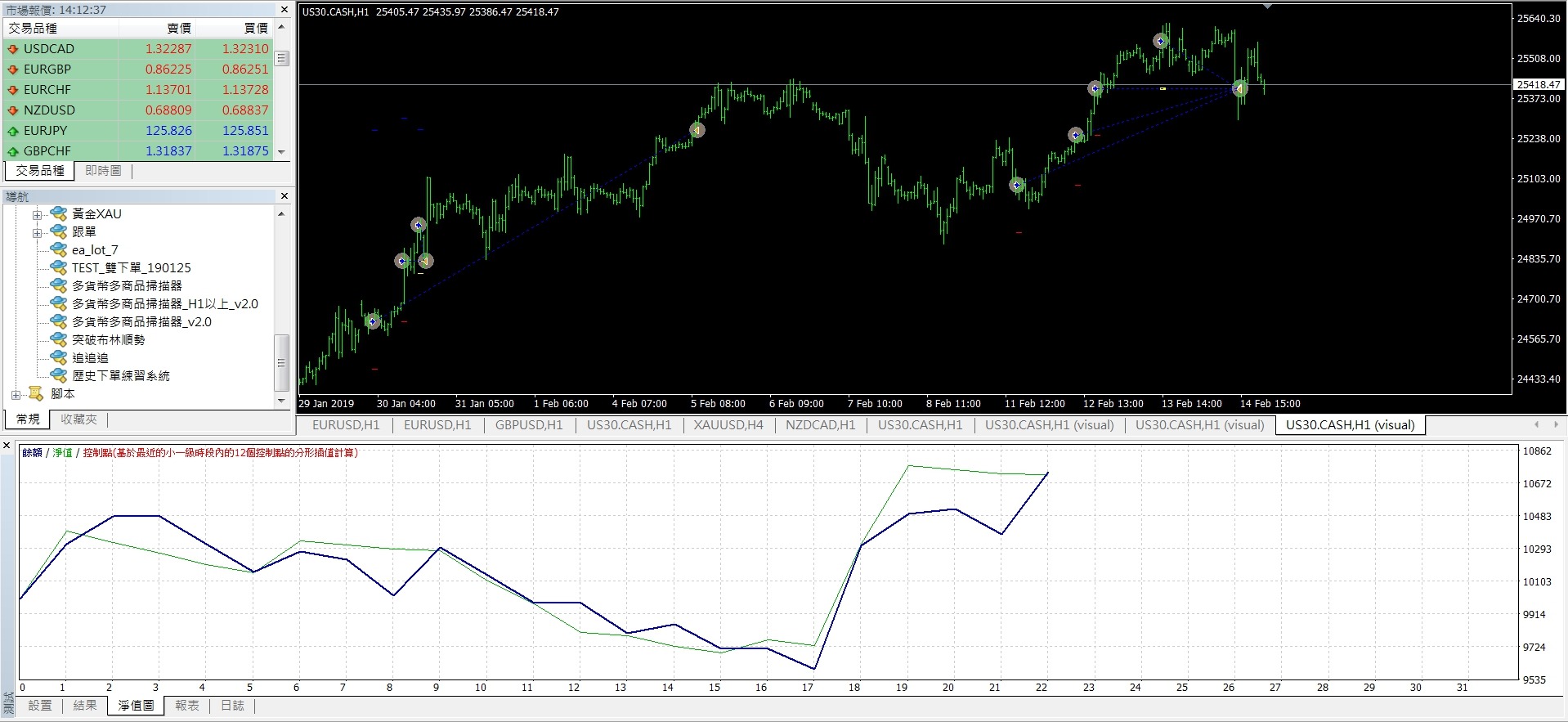
Task: Switch to the 收藏夾 tab in navigator
Action: click(x=78, y=419)
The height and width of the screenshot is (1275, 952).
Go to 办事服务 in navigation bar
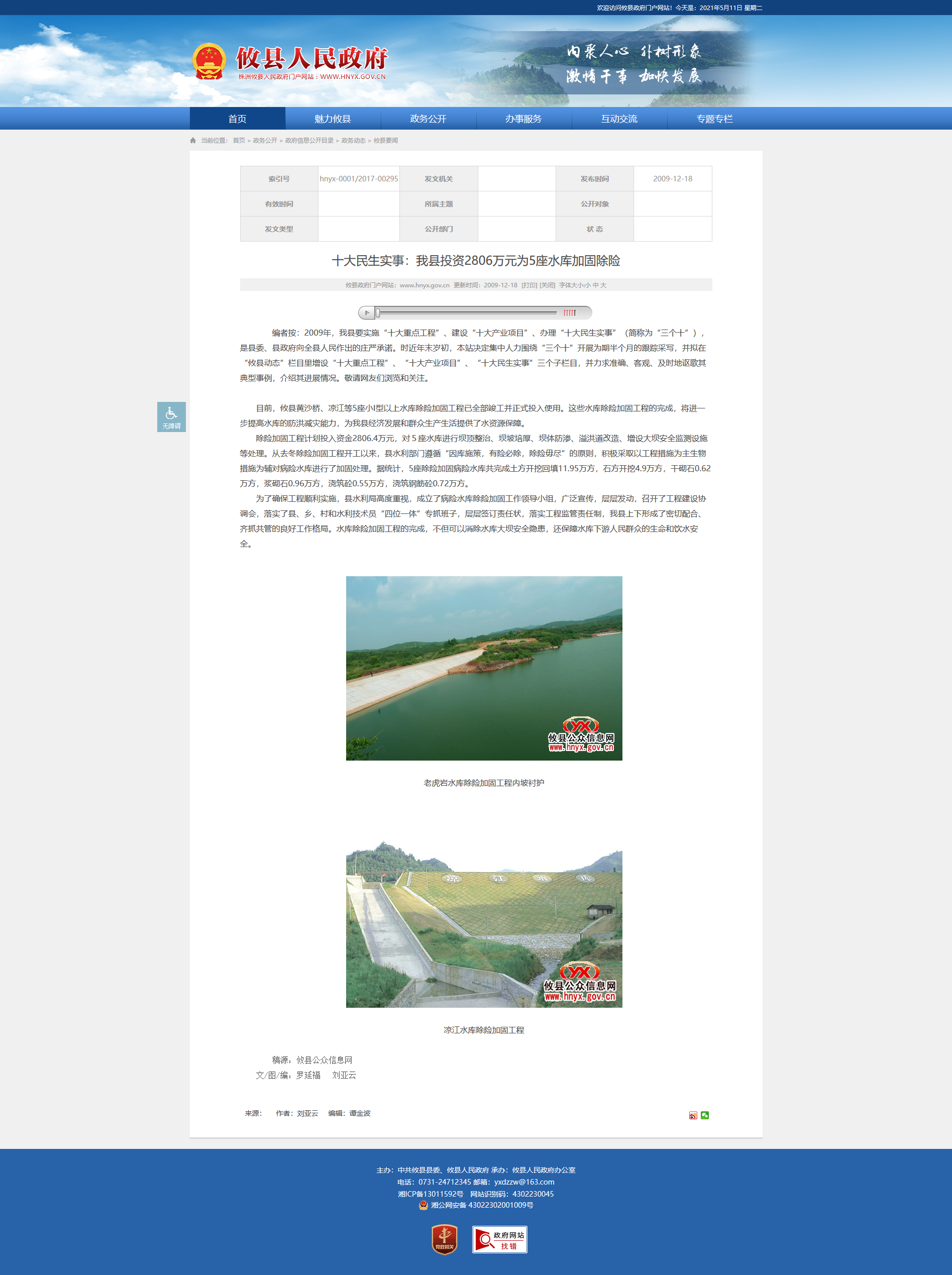pos(523,119)
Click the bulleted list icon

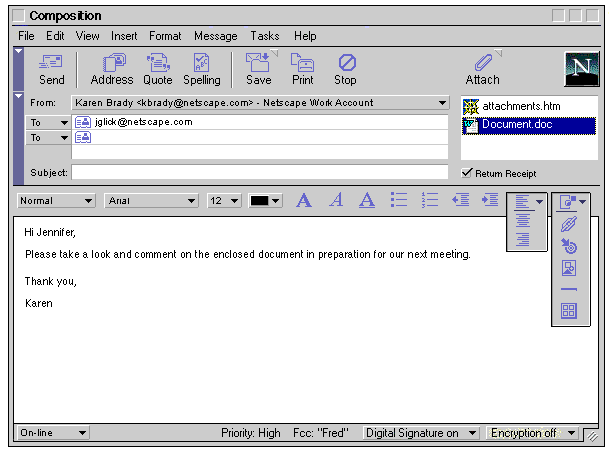coord(399,200)
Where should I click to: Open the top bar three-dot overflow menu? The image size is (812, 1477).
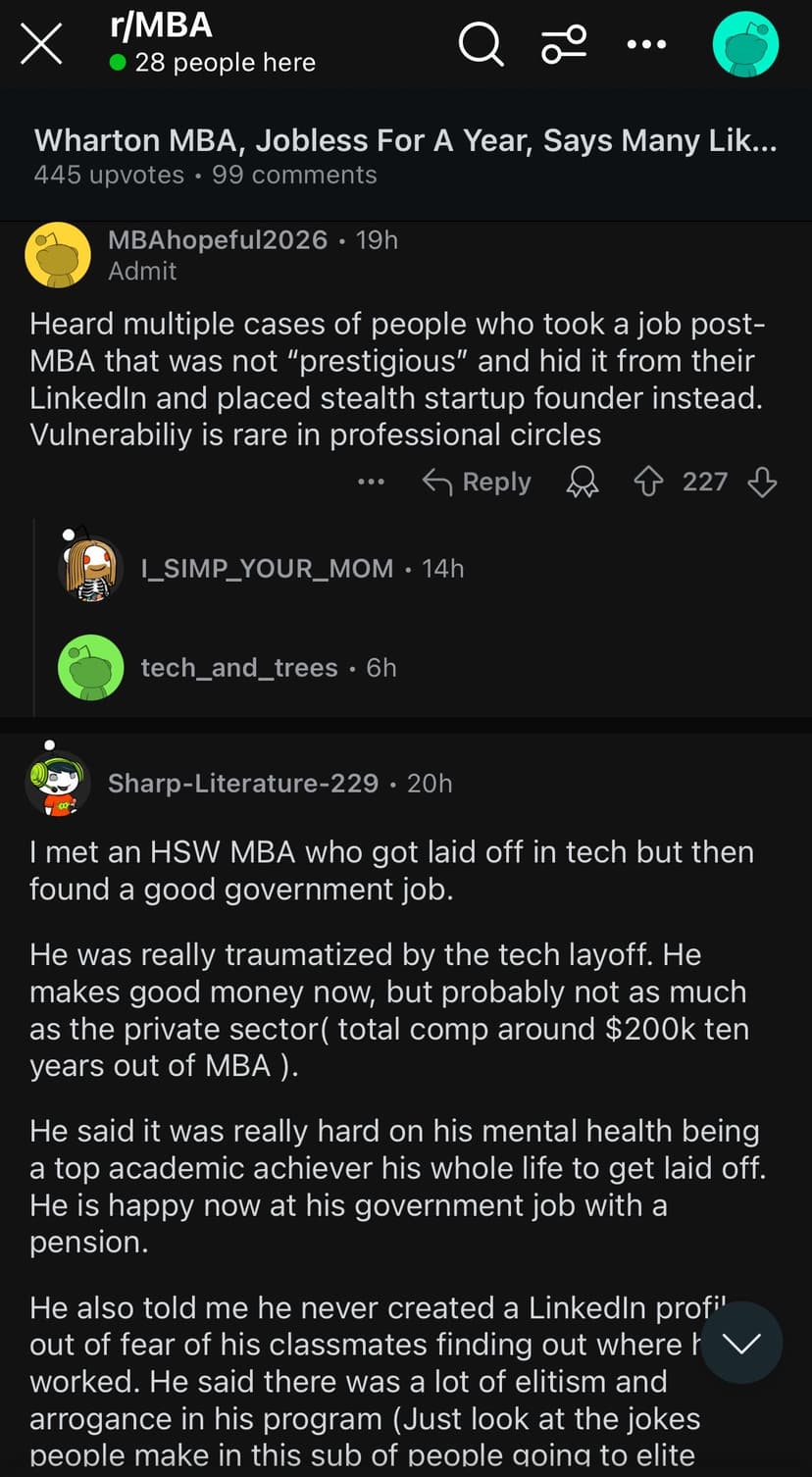click(648, 44)
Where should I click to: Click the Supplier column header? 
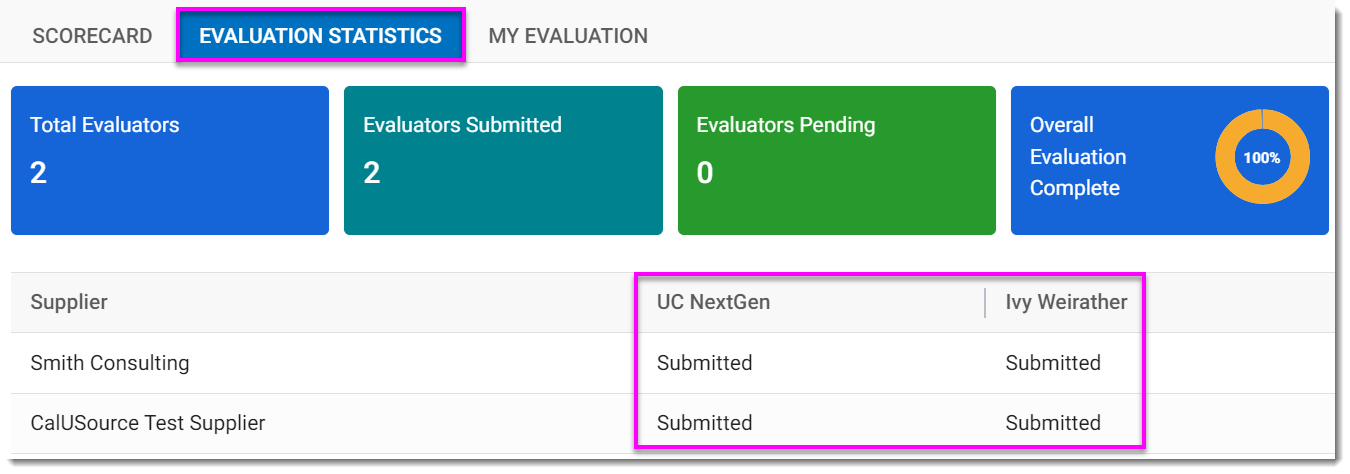(x=69, y=302)
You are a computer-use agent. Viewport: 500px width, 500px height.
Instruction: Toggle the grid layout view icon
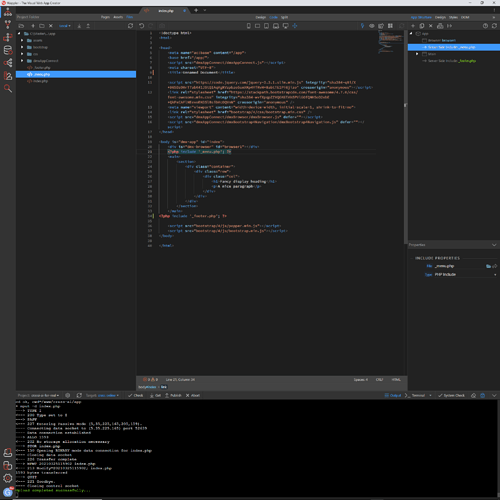click(x=390, y=26)
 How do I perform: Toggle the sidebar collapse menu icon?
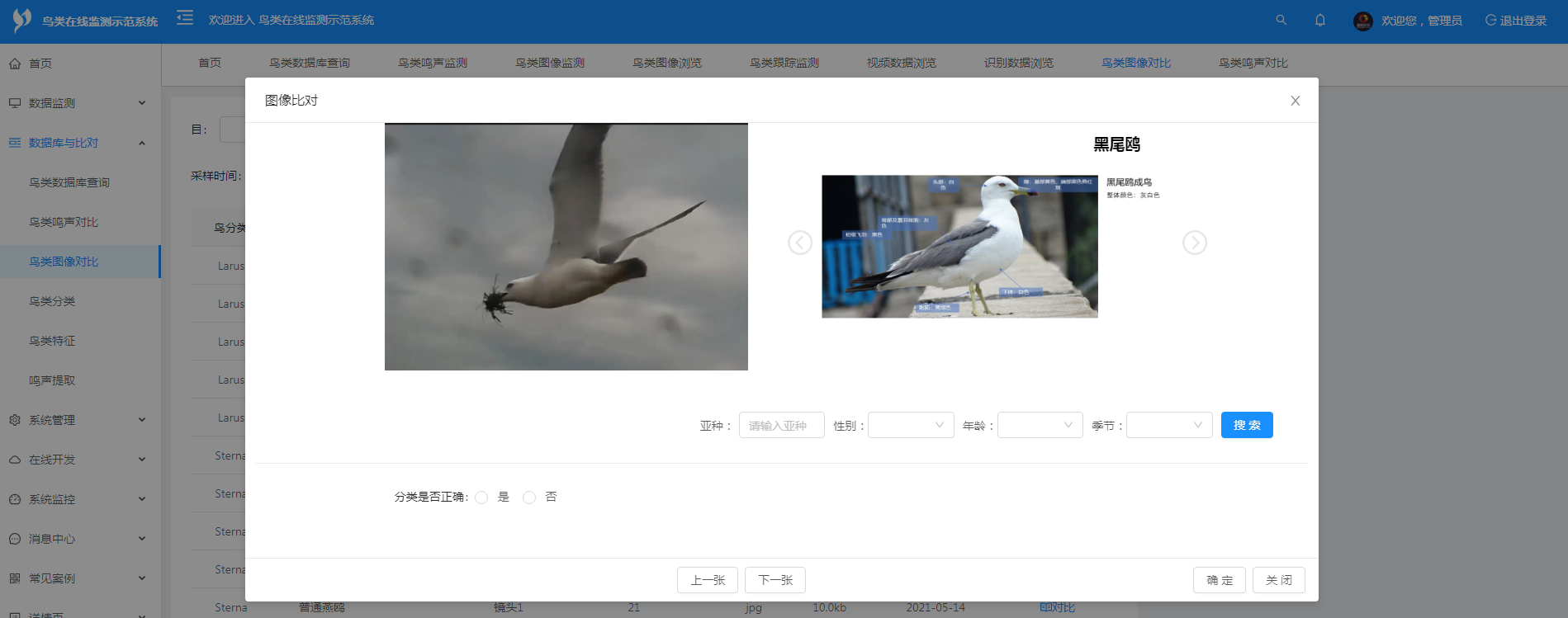(185, 18)
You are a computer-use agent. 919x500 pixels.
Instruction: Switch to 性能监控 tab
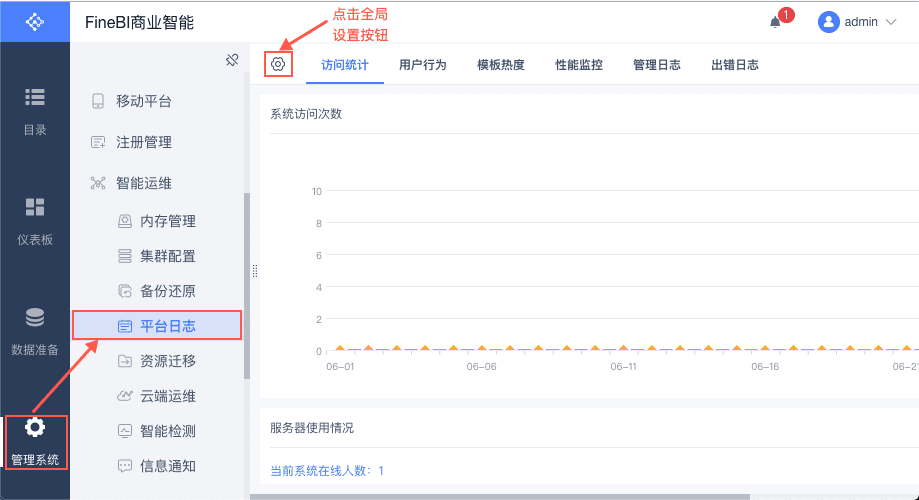(x=579, y=65)
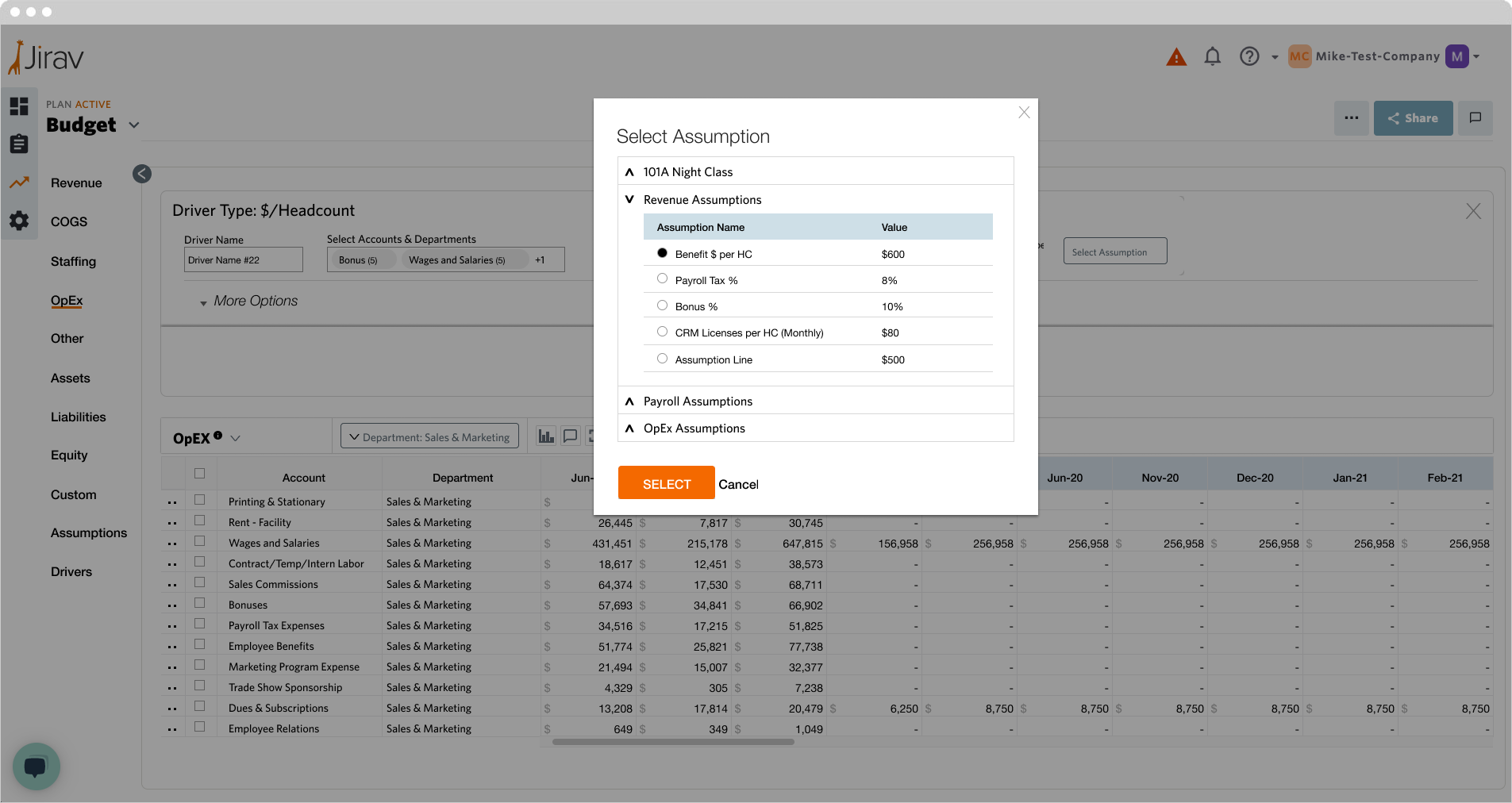This screenshot has width=1512, height=803.
Task: Open the chat support bubble
Action: 36,766
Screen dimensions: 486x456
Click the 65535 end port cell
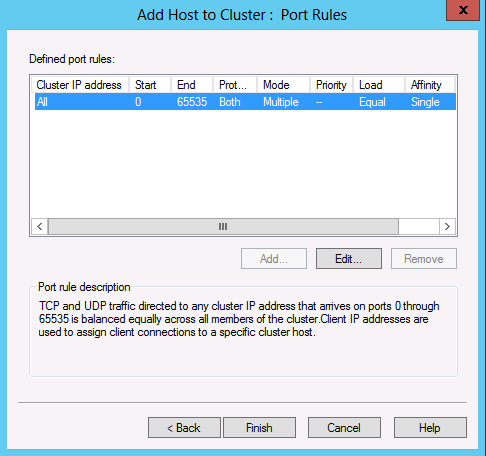point(192,102)
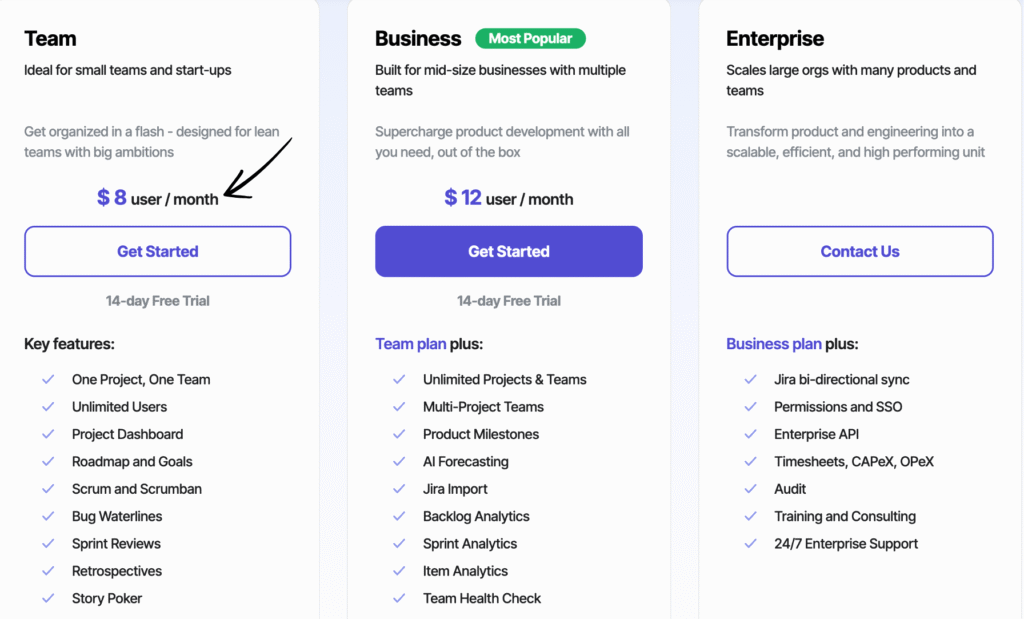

· · · · ·

The copy should hold, exactly, the lines from the one containing "Screen dimensions: 486x456" to the final line of the listing above, with both ends present and no pictures.

**Finished exercise:**
Screen dimensions: 486x456
Click the 65535 end port cell
point(192,102)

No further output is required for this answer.